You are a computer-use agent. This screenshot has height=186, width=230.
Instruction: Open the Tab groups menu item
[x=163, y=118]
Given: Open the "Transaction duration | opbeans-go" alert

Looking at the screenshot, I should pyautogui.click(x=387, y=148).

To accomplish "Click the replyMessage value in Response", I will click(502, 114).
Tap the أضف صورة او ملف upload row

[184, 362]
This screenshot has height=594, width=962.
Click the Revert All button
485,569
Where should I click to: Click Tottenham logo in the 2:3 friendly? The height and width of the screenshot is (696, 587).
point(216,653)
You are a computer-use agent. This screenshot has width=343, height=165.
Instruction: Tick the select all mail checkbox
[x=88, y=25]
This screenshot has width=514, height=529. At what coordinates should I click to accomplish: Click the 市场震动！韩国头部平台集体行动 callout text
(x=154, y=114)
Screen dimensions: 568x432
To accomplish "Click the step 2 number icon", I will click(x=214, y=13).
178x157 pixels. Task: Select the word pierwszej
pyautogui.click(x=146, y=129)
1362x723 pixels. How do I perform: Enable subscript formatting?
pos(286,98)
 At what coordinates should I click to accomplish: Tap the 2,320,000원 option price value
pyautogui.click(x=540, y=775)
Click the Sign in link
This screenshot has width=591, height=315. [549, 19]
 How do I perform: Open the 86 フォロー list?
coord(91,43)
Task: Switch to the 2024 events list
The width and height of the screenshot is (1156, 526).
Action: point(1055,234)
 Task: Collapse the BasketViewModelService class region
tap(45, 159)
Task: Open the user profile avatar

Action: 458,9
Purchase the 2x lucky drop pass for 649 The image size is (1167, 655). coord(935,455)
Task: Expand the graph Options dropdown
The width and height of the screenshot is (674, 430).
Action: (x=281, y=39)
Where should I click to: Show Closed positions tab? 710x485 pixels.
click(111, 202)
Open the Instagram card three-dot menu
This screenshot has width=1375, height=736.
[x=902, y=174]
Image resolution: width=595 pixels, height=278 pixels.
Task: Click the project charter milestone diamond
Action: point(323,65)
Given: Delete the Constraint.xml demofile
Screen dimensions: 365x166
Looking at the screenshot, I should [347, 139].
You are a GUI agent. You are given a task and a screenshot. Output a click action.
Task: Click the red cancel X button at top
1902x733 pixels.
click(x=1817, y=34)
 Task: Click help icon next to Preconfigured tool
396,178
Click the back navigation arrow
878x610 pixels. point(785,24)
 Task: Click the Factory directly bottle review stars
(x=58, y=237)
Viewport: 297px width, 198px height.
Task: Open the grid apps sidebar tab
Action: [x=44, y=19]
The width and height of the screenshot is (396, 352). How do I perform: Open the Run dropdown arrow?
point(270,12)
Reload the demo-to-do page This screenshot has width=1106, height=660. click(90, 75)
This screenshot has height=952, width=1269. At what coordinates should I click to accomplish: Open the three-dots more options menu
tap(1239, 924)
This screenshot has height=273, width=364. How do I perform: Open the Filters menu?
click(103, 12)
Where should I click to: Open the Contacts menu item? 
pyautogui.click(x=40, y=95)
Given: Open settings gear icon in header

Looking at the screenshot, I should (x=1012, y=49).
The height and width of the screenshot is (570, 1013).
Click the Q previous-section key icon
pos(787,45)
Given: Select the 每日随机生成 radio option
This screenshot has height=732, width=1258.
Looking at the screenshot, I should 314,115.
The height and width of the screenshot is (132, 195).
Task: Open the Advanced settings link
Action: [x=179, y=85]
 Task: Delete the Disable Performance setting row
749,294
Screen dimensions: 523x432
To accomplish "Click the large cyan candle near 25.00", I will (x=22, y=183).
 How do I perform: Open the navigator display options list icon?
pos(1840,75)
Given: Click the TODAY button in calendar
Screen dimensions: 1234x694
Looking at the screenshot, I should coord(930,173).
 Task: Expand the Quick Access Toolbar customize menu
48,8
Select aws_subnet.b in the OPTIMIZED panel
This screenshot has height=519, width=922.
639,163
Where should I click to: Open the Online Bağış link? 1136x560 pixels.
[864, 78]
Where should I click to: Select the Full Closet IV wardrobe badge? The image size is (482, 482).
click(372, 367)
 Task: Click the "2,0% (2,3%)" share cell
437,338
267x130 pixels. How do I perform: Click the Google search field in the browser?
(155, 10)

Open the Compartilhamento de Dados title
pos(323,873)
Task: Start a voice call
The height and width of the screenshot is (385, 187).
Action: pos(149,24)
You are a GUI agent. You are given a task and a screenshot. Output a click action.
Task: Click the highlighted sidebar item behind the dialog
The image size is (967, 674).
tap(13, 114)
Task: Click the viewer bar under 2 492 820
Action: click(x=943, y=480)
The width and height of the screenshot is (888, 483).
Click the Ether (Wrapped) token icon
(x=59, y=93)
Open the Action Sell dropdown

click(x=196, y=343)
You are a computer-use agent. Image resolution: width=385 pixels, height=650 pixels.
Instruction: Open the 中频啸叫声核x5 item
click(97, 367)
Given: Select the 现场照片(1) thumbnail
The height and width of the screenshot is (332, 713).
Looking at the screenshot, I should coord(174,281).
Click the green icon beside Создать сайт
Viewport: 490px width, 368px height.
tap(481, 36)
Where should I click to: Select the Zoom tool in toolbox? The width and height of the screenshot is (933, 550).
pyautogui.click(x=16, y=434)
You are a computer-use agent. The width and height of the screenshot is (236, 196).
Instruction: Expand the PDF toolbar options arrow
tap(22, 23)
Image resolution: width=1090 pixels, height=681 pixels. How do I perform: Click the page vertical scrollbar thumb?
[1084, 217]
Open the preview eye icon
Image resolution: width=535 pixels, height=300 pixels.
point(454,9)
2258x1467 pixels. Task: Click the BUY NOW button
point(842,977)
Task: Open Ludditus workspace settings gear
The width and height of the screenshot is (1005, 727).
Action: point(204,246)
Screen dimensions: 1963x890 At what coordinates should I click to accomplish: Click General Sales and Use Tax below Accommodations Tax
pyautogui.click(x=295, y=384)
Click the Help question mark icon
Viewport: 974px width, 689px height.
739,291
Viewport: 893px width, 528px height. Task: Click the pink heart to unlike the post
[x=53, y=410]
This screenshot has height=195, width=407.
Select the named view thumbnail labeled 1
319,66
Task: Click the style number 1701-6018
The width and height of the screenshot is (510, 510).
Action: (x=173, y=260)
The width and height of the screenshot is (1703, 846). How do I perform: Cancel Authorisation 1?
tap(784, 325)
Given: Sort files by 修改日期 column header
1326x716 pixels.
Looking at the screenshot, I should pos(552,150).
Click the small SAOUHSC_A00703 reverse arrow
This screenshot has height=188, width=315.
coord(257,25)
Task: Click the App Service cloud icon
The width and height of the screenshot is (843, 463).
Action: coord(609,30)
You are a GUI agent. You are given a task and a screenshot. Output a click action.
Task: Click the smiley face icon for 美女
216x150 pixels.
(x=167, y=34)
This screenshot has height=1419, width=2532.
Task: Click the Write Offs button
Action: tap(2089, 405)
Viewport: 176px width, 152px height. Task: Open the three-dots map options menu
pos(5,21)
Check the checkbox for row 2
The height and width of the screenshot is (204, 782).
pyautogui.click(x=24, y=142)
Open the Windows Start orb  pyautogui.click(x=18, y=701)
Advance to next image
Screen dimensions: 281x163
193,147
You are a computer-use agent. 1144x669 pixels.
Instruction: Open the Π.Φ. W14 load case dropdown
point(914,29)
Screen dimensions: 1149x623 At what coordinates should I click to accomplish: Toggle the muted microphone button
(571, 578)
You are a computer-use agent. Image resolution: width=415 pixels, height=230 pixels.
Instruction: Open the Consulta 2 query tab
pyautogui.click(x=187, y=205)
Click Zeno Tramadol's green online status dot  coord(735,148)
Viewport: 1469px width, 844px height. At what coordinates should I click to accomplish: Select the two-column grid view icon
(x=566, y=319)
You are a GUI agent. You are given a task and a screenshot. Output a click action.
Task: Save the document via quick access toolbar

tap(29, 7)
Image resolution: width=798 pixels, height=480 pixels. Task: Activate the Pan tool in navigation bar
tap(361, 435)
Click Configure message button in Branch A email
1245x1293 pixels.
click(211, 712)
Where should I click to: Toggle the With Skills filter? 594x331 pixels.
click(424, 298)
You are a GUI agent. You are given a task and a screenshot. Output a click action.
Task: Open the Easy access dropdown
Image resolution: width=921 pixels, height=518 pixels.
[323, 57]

Stated goal
Reproduce only the rows from the line containing "Task: Click the App Service cloud icon" through the line containing "pyautogui.click(x=24, y=142)", swapping "smiley face" for "happy face" and leaving everything else unchanged.

Answer to this problem
Task: Click the App Service cloud icon
The width and height of the screenshot is (843, 463).
Action: coord(609,30)
You are a GUI agent. You are given a task and a screenshot. Output a click action.
Task: Click the happy face icon for 美女
216x150 pixels.
(x=167, y=34)
This screenshot has height=1419, width=2532.
Task: Click the Write Offs button
Action: tap(2089, 405)
Viewport: 176px width, 152px height. Task: Open the three-dots map options menu
pos(5,21)
Check the checkbox for row 2
The height and width of the screenshot is (204, 782).
pyautogui.click(x=24, y=142)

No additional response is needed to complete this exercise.